≪健康相談室≫質の良い睡眠について
コロナ禍で仕事が不調です。そのストレスからか最近、熟睡できず困っています。
朝、日光をしっかり浴びることから始めましょう。
人間の体内時計は25時間周期で動いています。これを概日リズムと言い、地球の1日の周期である24時間と少しズレています。このズレを調整してくれるのが日光です。毎朝、日光をしっかり浴びると、睡眠・覚醒のリズムが整い、質の良い睡眠を得られるようになります。
その理由の一つが、脳で分泌される睡眠ホルモン・メラトニンの働きにあります。メラトニンは、夜になると分泌量が増えて眠気を促し、朝、日の光を浴びることで分泌量は減り、覚醒させてくれます。ここで体内時計がリセットされるのです。
この睡眠誘発ホルモンに対し、覚醒を誘発して安定させ、しっかり目覚めさせるのが、脳内の神経伝達物質・オレキシンです。
これは1996年にテキサス大学にいた柳沢正史医師(現・筑波大教授)と櫻井武医師(現・金沢大教授)によって発見された神経伝達物質ですが、気持ちが高ぶり興奮して眠れないとき、脳の中ではオレキシンの分泌が盛んになっています。

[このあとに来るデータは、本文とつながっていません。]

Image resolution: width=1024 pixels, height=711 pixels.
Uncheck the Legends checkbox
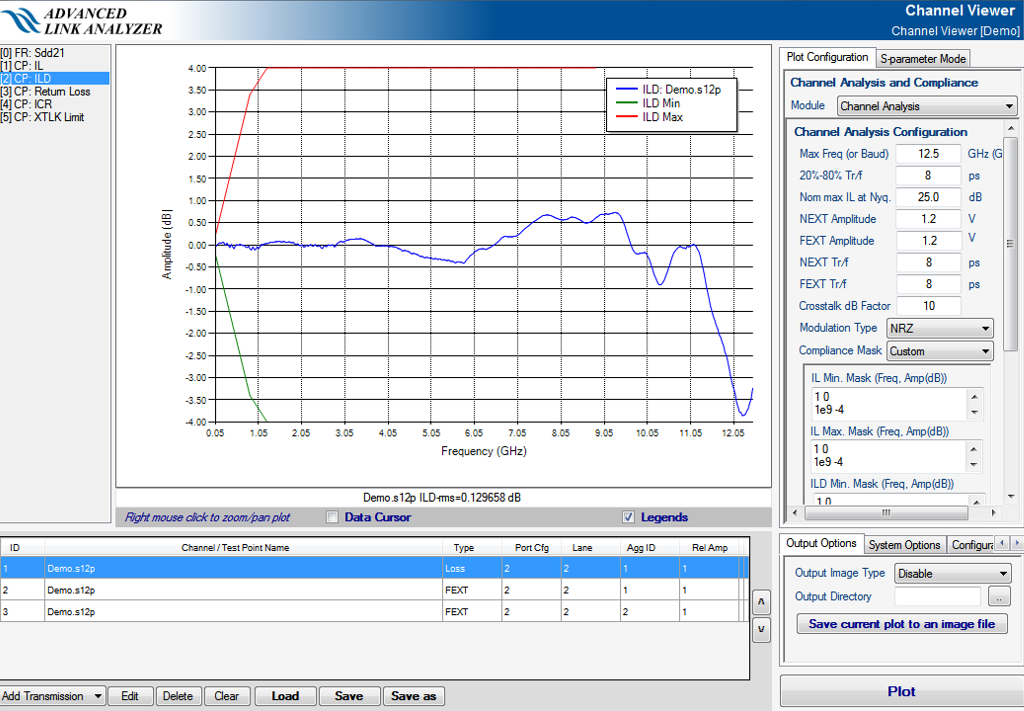[x=628, y=517]
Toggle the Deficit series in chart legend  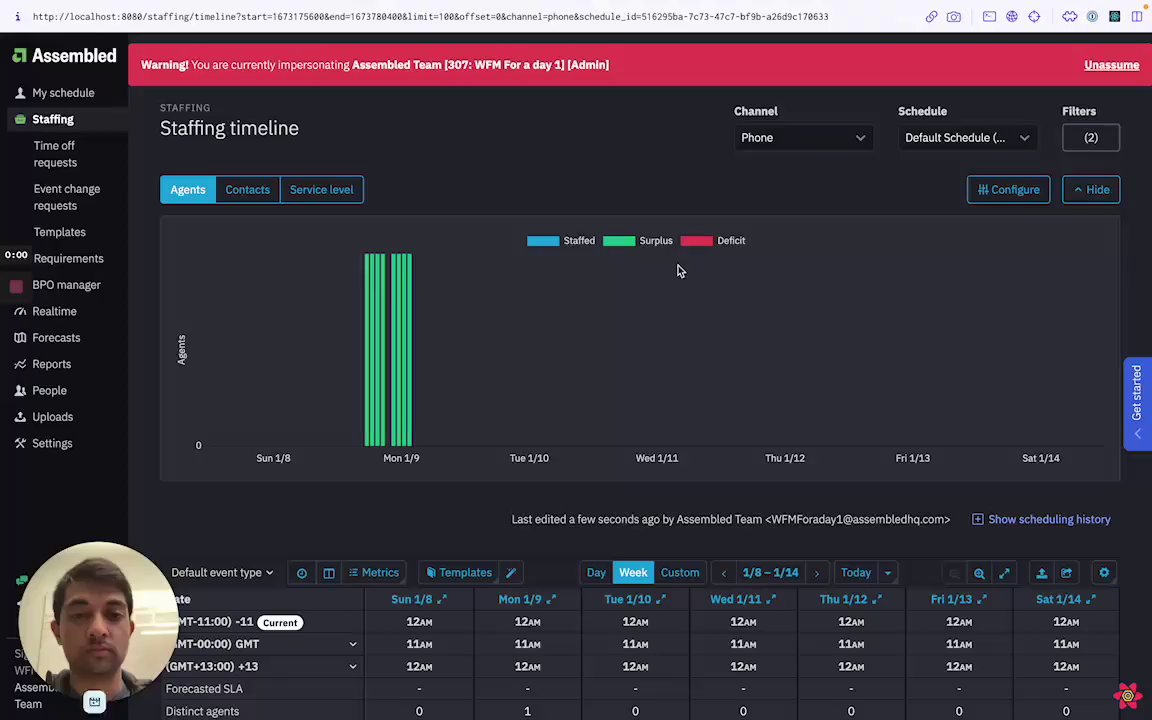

睡眠を左右するこの2つの物質に関する睡眠薬があります。1つは、メラトニンの作用を促して自然な眠りを誘う「ロゼレム」という薬で、10年前に発売されました。もう1つは、オレキシンの覚醒作用をブロックして睡眠状態をもたらす「ベルソムラ」という薬で、6年前に発売されました。
どちらも、ふらつきや記憶障害の副作用が少ないことや、薬に心理的に頼ってしまう薬物依存症が少ないといった利点があります。ただし、併用してはいけない薬もあるので、使用には主治医との相談が必要です。